An Irishman’s Diary about literature and whiskey
‘The Palace Bar remains much as it was then, at least physically. But whiskey consumption patterns have changed greatly, as has Dublin literary life. Today, contrary to lingering perception, even newspaper columnists are, in general, much more sober than they used to be.’
I had to speak recently at a book launch in the back room of the Palace Bar in Dublin. And a little unnervingly, the event took place directly underneath a famous framed cartoon by Alan Reeve, depicting that same room on an evening in 1940.
That was an era when the pub witnessed nightly consumption of alcohol on an epic scale. In his memoir, Remembering How We Stood, John Ryan resorted to almost militaristic terms to describe it. “Heavier or more sustained drinking may never have occurred before, or will again,” he said.
Much of that drinking, as he recorded, was by literary men. And that’s the theme of Reeve’s cartoon too. It portrays a typical gathering in the Palace’s back room: all male, as was then the norm, with the eccentric Irish Times editor Bertie Smyllie at the centre and an assortment of poets, writers, and journalists arranged around him.
Among the mostly-seated assembly is Brian O’Nolan (aka Myles na gCopaleen), Austin Clarke, Brinsley MacNamara, and Cully Tynan O’Mahony (another Irish Times man, who was a Dublin celebrity in his own right then, but became better known later as the father of comedian Dave Allen).
Patrick Kavanagh, by contrast, is drawn in a standing position, hand outstretched: apparently leaving the group and resisting invitations to stay. In its own poignant way, this helps to date the cartoon: to Kavanagh’s earliest years in Dublin, when he was still fairly abstemious.
The others depicted are more than compensating for his restraint, confirming another published account of the period. In his biography of O’Nolan, Anthony Cronin says of the early 1940s Palace that “whiskey was in unlimited supply and was copiously consumed until the very last months of the war when stocks began to run a bit low”.

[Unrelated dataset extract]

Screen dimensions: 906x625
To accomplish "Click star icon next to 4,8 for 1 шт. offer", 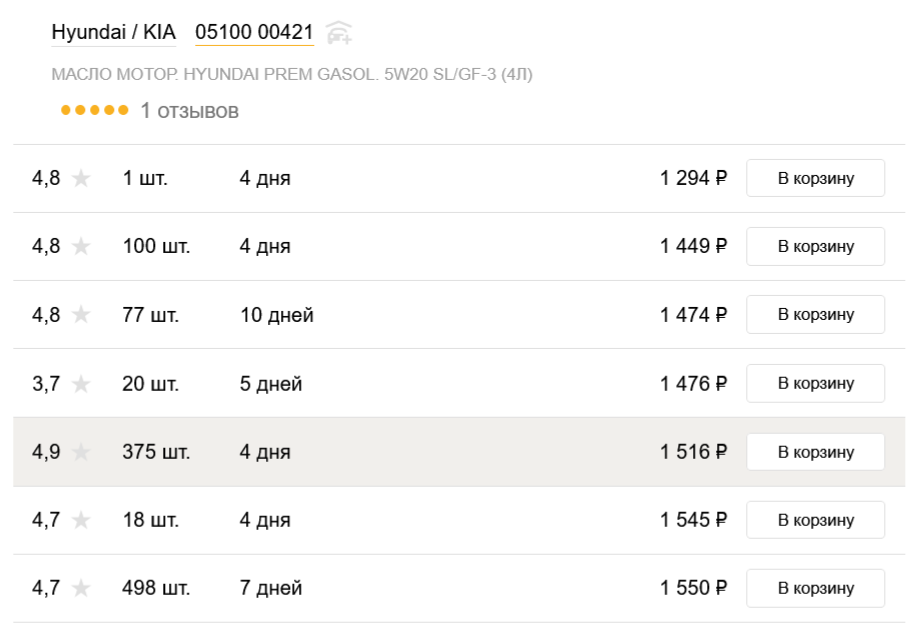I will tap(81, 178).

The pub remains much as it was then, at least physically. But whiskey consumption patterns have changed greatly, as has Dublin literary life. Today, contrary to lingering perception, even newspaper columnists are, in general, much more sober than they used to be.

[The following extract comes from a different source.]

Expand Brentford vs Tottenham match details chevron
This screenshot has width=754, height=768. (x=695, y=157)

So when the Palace introduced an own-brand whiskey last month, called “Fourth Estate” and complete with Reeve’s cartoon on the label, I presume it was more in homage to history than a direct pitch to that section of the market. In fact, I hope so, if only for the pub’s sake.

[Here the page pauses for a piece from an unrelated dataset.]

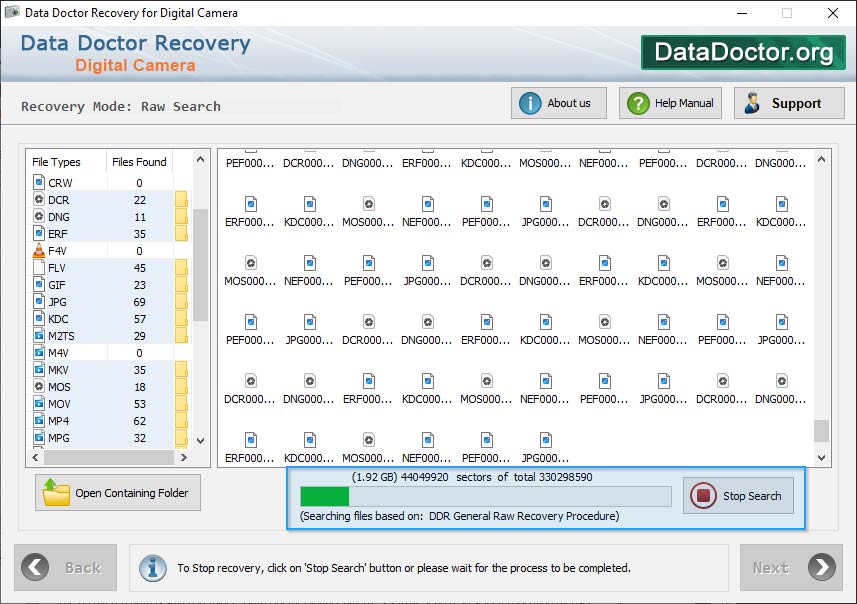This screenshot has height=604, width=857.
Task: Click the folder icon in the DCR row
Action: (x=181, y=200)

The Fourth Estate was Edmund Burke’s grandiose description of the press, when he was claiming it to be more powerful than the first, second, and third estates combined. But in these much-reduced times for newspapers, modesty forbids us using the term, except in irony.
Whereas I note that (a) the new media are now often collectively called the “Fifth Estate”; and (b), that at last week’s Web Summit in Dublin, one of the keynote events was a “mass pub-crawl”. So maybe if the current, limited edition (1,000 bottles) of the Palace’s Fourth Estate ever runs out, they should renumber the sequel with a view to greater sales.
In the meantime, I’d like to report what the whiskey actually tastes like. But I can’t, because (Editor, please note) I had a deadline to go back to that day, so I stuck to water. Yes, I felt like a wimp, what with the framed cartoon looking down at me and, later, the brass likenesses of Kavanagh, Myles, Brendan Behan and Con Houlihan looking up, from their plaques in the footpath outside the front door.
The book I helped launch, by the way, is called Making the Skeletons Dance, by Jack Byrne. And actually it’s two books: between them comprising an extraordinary, sprawling work of historical fiction: starting in 1720s Dublin and ending – unusually for history – in the future.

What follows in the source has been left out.